Standing closer to the RINO can be dangerous

There’s a sad story making the rounds telling about a woman on a safari in Africa who wanted to get a picture of herself in the same frame as some rhinoceroses:

Rhino photo by Angela Sevin

The Beeld newspaper reported Tuesday that Chantal Beyer said the game park owner snapped pictures and suggested that she “stand just a little bit closer” seconds before the attack. Photos show Beyer and her husband only feet away from two rhinos.

The paper said that just after the photo was snapped, the rhino attacked, and its horn penetrated Beyers’ chest from behind, resulting in a collapsed lung and broken ribs, the paper said.

The AP story shows up in paper after paper with a headline that says something along the lines of “‘Stand closer to the rhino’ results in grave wounds.”

Because I view everything through a political filter, every time I see that heading, my brain converts it to “Stand closer to the RINO results in grave wounds.”  As far as I’m concerned, that’s just as accurate a headline as the original.  RINOs are neither fish nor fowl (although they are pretty foul).  They’re Democrat Lites whose overriding principle isn’t small government but is, instead, making friends in D.C. and avoiding nasty headlines from the media.

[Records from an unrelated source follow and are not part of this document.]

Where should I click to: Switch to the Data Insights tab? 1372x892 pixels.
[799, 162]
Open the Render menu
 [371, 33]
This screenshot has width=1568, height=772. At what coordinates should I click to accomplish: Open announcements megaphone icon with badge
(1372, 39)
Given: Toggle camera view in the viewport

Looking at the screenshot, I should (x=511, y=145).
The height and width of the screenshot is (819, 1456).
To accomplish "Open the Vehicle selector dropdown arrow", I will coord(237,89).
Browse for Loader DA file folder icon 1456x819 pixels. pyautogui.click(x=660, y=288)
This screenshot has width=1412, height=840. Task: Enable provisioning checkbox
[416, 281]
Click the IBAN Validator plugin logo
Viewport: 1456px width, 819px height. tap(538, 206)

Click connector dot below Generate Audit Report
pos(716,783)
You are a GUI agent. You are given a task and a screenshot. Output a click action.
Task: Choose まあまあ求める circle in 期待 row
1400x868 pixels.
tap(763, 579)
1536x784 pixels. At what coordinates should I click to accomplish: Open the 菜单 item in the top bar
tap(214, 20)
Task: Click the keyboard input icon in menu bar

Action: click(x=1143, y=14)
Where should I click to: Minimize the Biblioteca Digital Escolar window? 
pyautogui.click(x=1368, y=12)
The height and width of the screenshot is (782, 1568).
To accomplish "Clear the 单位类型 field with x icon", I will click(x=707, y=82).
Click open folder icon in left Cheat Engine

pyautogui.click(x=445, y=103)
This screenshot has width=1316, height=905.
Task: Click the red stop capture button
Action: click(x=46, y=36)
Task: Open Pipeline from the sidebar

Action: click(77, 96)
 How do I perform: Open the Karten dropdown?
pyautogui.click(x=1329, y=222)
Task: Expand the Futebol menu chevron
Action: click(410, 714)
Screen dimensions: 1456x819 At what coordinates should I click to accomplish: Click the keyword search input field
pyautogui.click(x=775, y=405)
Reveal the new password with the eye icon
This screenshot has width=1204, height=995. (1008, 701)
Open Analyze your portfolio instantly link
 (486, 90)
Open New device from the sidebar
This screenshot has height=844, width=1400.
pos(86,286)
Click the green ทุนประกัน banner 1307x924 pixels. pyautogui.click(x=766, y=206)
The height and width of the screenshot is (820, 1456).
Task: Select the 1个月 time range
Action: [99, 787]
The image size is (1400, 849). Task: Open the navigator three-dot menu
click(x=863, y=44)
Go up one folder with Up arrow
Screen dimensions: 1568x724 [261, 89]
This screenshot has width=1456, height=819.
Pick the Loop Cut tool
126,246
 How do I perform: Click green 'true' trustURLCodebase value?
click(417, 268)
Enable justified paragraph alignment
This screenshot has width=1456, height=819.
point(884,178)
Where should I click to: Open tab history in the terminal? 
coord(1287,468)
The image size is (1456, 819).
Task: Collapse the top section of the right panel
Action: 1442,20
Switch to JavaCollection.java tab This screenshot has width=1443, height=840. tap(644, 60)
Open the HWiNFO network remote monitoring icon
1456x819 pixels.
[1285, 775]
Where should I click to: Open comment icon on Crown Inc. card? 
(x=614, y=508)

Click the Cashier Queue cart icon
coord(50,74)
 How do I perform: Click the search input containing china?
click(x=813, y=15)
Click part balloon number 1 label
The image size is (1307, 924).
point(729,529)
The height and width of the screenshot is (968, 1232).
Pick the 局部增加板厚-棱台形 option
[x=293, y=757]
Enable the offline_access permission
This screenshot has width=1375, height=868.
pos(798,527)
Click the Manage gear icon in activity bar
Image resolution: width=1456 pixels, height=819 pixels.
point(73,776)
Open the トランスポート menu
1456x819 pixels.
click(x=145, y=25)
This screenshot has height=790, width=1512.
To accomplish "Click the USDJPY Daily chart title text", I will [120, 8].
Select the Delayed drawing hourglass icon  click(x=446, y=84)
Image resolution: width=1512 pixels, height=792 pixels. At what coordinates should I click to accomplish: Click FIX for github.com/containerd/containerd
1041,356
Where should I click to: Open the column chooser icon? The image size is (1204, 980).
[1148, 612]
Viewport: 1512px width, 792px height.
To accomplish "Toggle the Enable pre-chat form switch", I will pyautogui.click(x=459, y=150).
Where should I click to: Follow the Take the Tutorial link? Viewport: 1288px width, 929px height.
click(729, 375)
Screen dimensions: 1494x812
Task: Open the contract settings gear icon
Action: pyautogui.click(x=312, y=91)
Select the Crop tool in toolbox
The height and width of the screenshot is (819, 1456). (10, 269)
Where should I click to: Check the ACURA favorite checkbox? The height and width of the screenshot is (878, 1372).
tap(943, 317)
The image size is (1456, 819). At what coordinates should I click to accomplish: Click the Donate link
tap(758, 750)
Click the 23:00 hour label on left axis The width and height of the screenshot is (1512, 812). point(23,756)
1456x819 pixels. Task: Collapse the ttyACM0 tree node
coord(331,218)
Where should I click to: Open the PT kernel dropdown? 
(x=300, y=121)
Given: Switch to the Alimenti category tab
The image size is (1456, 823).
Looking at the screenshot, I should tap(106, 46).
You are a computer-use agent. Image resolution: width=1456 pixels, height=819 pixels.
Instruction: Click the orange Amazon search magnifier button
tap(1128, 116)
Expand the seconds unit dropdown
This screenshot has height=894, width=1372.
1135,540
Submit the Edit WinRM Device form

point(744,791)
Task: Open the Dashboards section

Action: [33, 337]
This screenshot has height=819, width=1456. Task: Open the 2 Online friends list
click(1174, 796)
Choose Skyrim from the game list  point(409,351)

Do I believe in compromise?  Yes, absolutely — but only when there is a good faith effort to compromise and when there is common ground.  What today’s RINOs refuse to acknowledge is that the old rules governing compromise in Washington worked because RINOs viewed conservativism as a checkbook thing:  they weren’t wedded to small government, they were wedded to affordable government.  If they kept a moderate hand on the checkbook, they were doing their job.

Fork in the road

Now that federal spending has climbed to monstrous and destructive proportions, there is no way Republicans can fulfill their traditional “moderate” role of being a check on overspending.  That horse has long left the barn.  The only thing left for ostensibly Republican politicians to decide is whether America will be a soft socialist (drifting inevitably into hard socialist) country or a true capitalist country.  The American body politic is staring at a fork in the road with no middle ground.  Politicians have to go in one direction or another.  Those who choose the Democrat direction cannot call themselves Republicans.  They’re just Democrat stragglers, and they may as well acknowledge that fact.

In today’s political world, RINOs are a dreadful thing for true conservatives, because they give credibility to the Democrat drift to socialism.  They lend a superficial gloss of bipartisanship to outcomes that have nothing bipartisan about them.  They are enablers and they are dangerous.

Republican politicians ought to fix their sights on one bright star:  smaller government.  With that as their starting point, they can have coherent, credible positions on myriad issues that concern the American people — everything from budgets, to abortion, to gun control, to immigration.  Negotiations and possible compromise can flow from this ideologically sound starting point.  Oh!  And true conservatives really need to stay away from those dangerous RINOs.